DIRECTIONS FOR THIS TASK.
Rewrite the news report below about the toddler's strep A infection, starting with "Joseph’s father Paul" and going on through "the BBC reported.", and put "pamphlet" in place of "leaflet".

TEXT PASSAGE.
A one-year-old boy nearly died after doctors failed to notice a severe strep A infection, his family has said.
Joseph Silva from West Parley, Dorset, was diagnosed with less serious conditions by both a GP and by Bournemouth Hospital medics last month,his family told the BBC.
He was later placed in an induced coma on November 21 in Poole Hospital due to sepsis, his father told the BBC. He has since been discharged and is recovering at home - the BBC has reported.
An investigation is underway by the University Hospitals Dorset NHS Trust, which manages Bournemouth Hospital, the BBC said, but the hospital has declined to comment.
Joseph’s father Paul told the BBC he had taken him to a GP three times in three weeks, with symptoms including fevers, a rash and breathing problems.
Mr Silva was told that Joseph likely had a viral infection or milk allergy, despite his “raspy” chest rattle and breathing that sounded like a “motorbike”.
He said Joseph was summoned to Bournemouth Hospital on November 20 as an "amber sepsis risk" but no blood test or scan was performed and the family left with a leaflet about bronchiolitis, according to the report.
But the toddler’s condition worsened and he was taken by ambulance to Poole, where he was put in a coma, and then sent onto Southampton General Hospital - where a strep A infection was diagnosed and fluid was drained from his chest, the BBC reported.
Mr Silva said: "It was a truly horrific and harrowing experience and doctors could not confirm if he would live or die.
"His whole traumatic experience would have been completely avoided if [the] GP or [Bournemouth] hospital had run a simple blood test and chest scan.
"It was a complete misdiagnosis. We have lost faith in the health service."
In a private email seen by the BBC, Bournemouth Hospital said it had opened an inquiry.
University Hospitals Dorset NHS Trust has been approached for comment.

Source records:

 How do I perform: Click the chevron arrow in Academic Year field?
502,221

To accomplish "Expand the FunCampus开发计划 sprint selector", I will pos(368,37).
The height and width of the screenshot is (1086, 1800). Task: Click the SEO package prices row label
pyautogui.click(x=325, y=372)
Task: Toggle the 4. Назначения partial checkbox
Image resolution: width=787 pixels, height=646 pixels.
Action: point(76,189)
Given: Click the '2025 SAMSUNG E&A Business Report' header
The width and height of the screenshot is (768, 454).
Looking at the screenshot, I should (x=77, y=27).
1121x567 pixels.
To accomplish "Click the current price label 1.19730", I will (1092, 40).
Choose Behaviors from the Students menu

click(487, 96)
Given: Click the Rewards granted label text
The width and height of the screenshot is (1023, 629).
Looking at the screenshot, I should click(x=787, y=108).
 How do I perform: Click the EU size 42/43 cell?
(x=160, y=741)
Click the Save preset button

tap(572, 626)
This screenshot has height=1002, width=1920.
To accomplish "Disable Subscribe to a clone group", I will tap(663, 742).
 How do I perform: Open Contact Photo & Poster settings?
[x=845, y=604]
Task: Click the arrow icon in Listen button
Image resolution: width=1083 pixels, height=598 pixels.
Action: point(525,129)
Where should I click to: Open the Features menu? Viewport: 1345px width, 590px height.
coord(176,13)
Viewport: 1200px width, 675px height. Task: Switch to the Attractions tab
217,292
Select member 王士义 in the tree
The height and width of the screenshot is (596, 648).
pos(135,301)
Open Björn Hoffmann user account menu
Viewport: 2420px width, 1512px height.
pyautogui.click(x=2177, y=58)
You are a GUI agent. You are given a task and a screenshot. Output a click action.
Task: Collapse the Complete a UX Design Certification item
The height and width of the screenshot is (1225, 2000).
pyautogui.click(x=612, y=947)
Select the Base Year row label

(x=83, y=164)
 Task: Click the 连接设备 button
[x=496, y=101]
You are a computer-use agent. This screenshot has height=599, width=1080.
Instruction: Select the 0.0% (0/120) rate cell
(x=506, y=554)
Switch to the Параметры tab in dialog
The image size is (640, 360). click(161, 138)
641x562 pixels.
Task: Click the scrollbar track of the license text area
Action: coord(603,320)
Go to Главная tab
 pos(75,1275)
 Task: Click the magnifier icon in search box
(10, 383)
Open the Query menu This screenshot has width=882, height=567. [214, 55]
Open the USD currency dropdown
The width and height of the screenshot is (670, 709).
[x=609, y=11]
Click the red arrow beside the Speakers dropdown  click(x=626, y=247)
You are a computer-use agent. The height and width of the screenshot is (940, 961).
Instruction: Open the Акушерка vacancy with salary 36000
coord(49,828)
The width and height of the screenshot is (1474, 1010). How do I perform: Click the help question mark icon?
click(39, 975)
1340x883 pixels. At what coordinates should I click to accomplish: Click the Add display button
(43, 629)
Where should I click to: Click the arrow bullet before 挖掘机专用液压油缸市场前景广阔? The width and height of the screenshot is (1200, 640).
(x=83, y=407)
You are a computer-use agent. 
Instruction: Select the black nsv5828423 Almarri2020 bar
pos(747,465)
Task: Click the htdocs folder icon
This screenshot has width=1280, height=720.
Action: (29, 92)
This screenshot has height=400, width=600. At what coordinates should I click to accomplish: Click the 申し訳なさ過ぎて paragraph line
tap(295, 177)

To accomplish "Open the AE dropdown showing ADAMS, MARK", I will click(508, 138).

EXERCISE SOLUTION.
Joseph’s father Paul told the BBC he had taken him to a GP three times in three weeks, with symptoms including fevers, a rash and breathing problems.
Mr Silva was told that Joseph likely had a viral infection or milk allergy, despite his “raspy” chest rattle and breathing that sounded like a “motorbike”.
He said Joseph was summoned to Bournemouth Hospital on November 20 as an "amber sepsis risk" but no blood test or scan was performed and the family left with a pamphlet about bronchiolitis, according to the report.
But the toddler’s condition worsened and he was taken by ambulance to Poole, where he was put in a coma, and then sent onto Southampton General Hospital - where a strep A infection was diagnosed and fluid was drained from his chest, the BBC reported.